#### [Quoted passage]
BEGIN

A software vulnerability refers to a flaw in a programme that, if not corrected, can be exploited by attackers to gain unauthorised access, manipulate data, or compromise a computer system. These vulnerabilities may arise at various stages of development and can differ widely in their severity, scope, and potential attack methods depending on their origin. Consequently, software developers invest significant time and resources in identifying, addressing, and patching vulnerabilities to strengthen their software’s security and prevent malicious exploitation of unintended programme behaviours.

Top software vulnerabilities

Injection flaws

Injection flaws enable attackers to compromise systems by sending malicious code through applications. They are among the most prevalent types of software vulnerabilities. These threats involve exploiting third-party programmes via shell commands, calls to the operating system, and SQL injections.

Broken authentication

Broken authentication allows malicious actors to gain unauthorised access by impersonating legitimate users. This vulnerability poses significant risks to sensitive data, network files, and operational systems.

Sensitive data exposure

Inadequately secured databases expose sensitive data, making it easy for attackers to exploit. This vulnerability is critical as it leaves crucial information unprotected and accessible to unauthorised parties.

END

#### [Exercise objective]
Can you transcribe the stretch of the software vulnerabilities passage above from "Top software vulnerabilities" through "and SQL injections.", word for word?

#### [Supplied material]
BEGIN

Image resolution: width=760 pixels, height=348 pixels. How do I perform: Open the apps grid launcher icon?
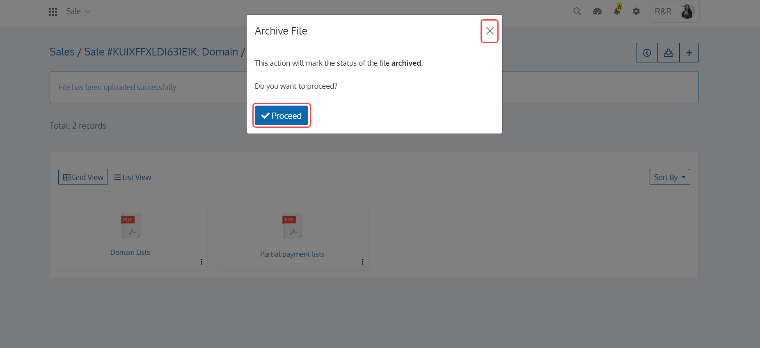[53, 12]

END

#### [Exercise answer]
Top software vulnerabilities

Injection flaws

Injection flaws enable attackers to compromise systems by sending malicious code through applications. They are among the most prevalent types of software vulnerabilities. These threats involve exploiting third-party programmes via shell commands, calls to the operating system, and SQL injections.